Jack Hill

Personal information
- Full name: John Thomas Hill
- Date of birth: 1908
- Place of birth: Monkwearmouth, County Durham, England
- Height: 5 ft 8+1⁄2 in (1.74 m)
- Position: Centre forward

Senior career*
- Years: Team / Apps / (Gls)
- –: Esh Winning
- –: Jarrow
- 1928–1929: Newport County / 2 / (0)
- 1929–1931: Darlington / 22 / (14)
- –: West Stanley
- 1932–1934: Spennymoor United
- 1934: Ramsgate
- 1934–1937: Spennymoor United
- 1937–193?: Horden Colliery Welfare

= Jack Hill (footballer, born 1908) =

English footballer

John Thomas Hill (1908 – after 1937) was an English footballer who played as a centre forward in the Football League for Newport County and Darlington, and in non-league football for Esh Winning, Jarrow, West Stanley, Spennymoor United, and Horden Colliery Welfare.

==Life and career==
At the time of the 1911 Census, the three-year-old Hill was the youngest of eight surviving children of William Hill, a coal miner, and his wife Ann.

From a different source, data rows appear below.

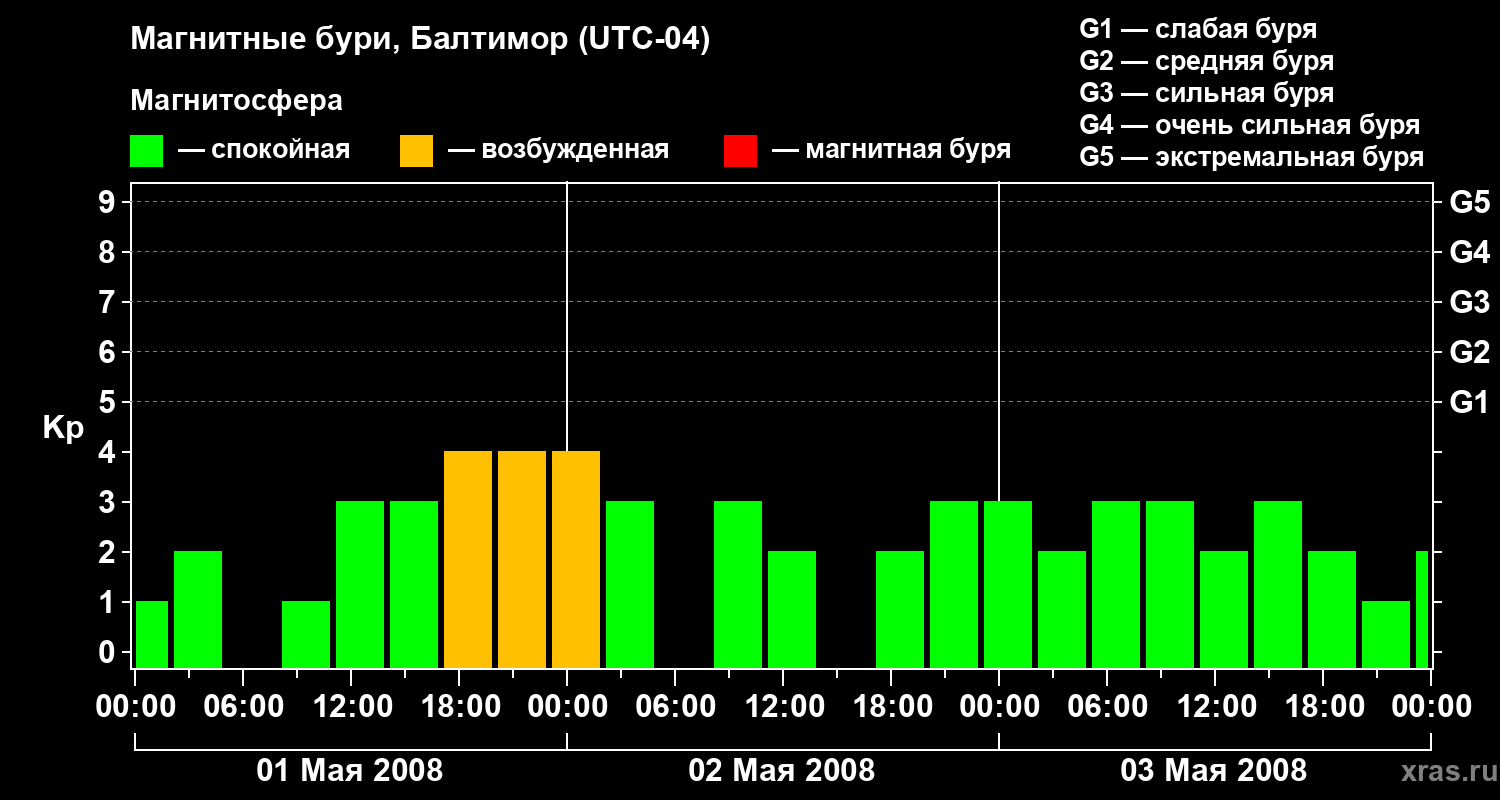Image resolution: width=1500 pixels, height=800 pixels.
Task: Select the '03 Мая 2008' date label
Action: [x=1213, y=771]
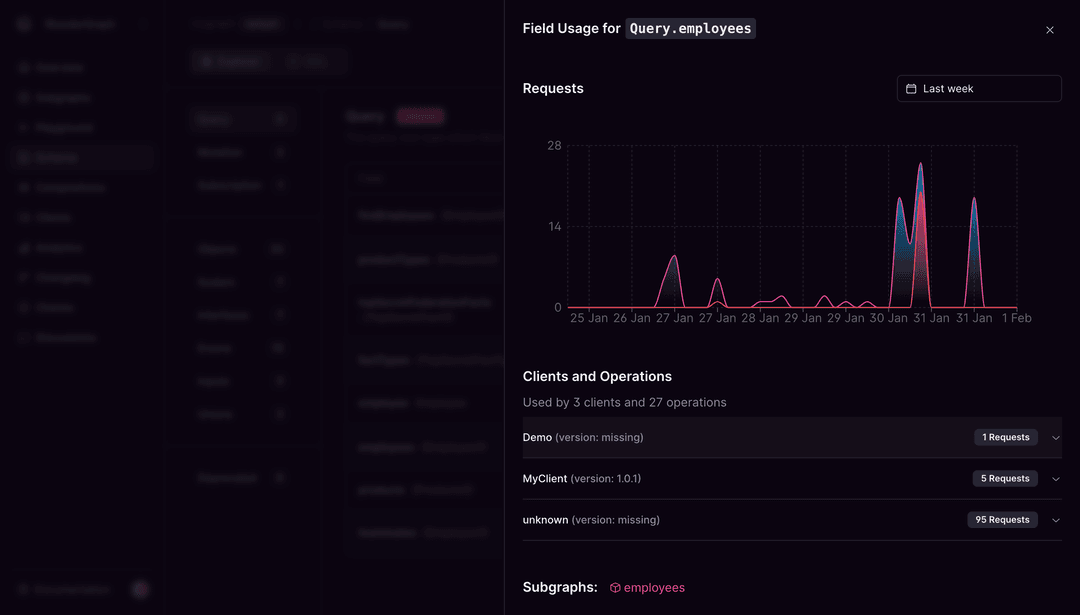This screenshot has width=1080, height=615.
Task: Click the calendar icon in date picker
Action: click(x=911, y=89)
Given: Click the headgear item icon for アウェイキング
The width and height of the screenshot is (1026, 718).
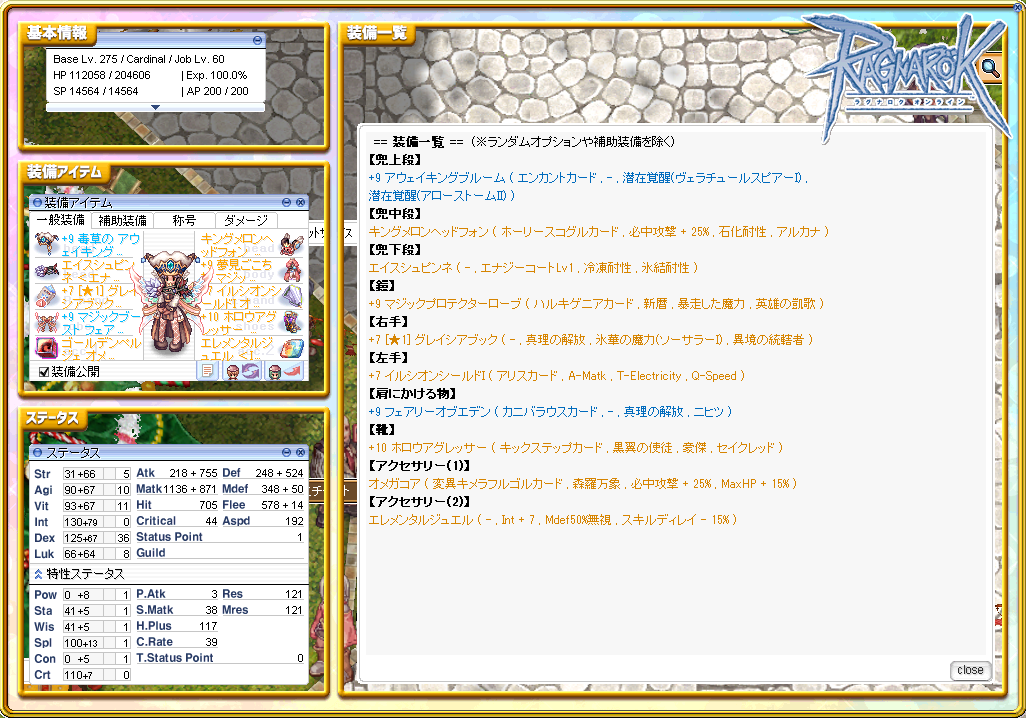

He was born in the Monkwearmouth area of Sunderland, which was then in County Durham. He played football for Esh Winning and Jarrow before signing for Football League club Newport County in 1928. He played only twice in Third Division matches, but scored more than 40 goals for the club's other teams. He returned to the north-east of England at the end of the 1928–29 season and signed for Darlington.

On the same day, Darlington signed Peterborough & Fletton United's Maurice Wellock, whose goal record, of 71 goals from 104 league matches over three seasons, illustrates why he was preferred to Hill at centre-forward. Hill played infrequently, either in the absence of Wellock or with Wellock alongside him at inside forward, and scored 14 goals from 22 league appearances over two seasons, which included two hat-tricks. The first was against South Shields in an 8–3 victory, and the second came in the first half of a 5–2 defeat of York City, though the Yorkshire Post reported that the first of the three goals failed to cross the line and the third was offside. As he had been with Newport, he was prolific at reserve-team level, but at the end of the 1930–31 season, he was given a free transfer, and he signed for North-Eastern League club West Stanley.

After a season with West Stanley, Hill, "a very good centre forward and a strong shot", joined Spennymoor United, with whom he was to spend the next five years, apart from a brief foray to Ramsgate at the start of the 1934–35 season. In 1937, the Football Association gave permission for the club to arrange a testimonial match in appreciation of his services. "One of the most prolific scorers in the North Eastern League during the past five seasons" – he scored more than 200 goals for Spennymoor, including 54 in 1936–37 – he signed for Horden Colliery Welfare for 1937–38 and was expected to "get a 'bagful' of goals".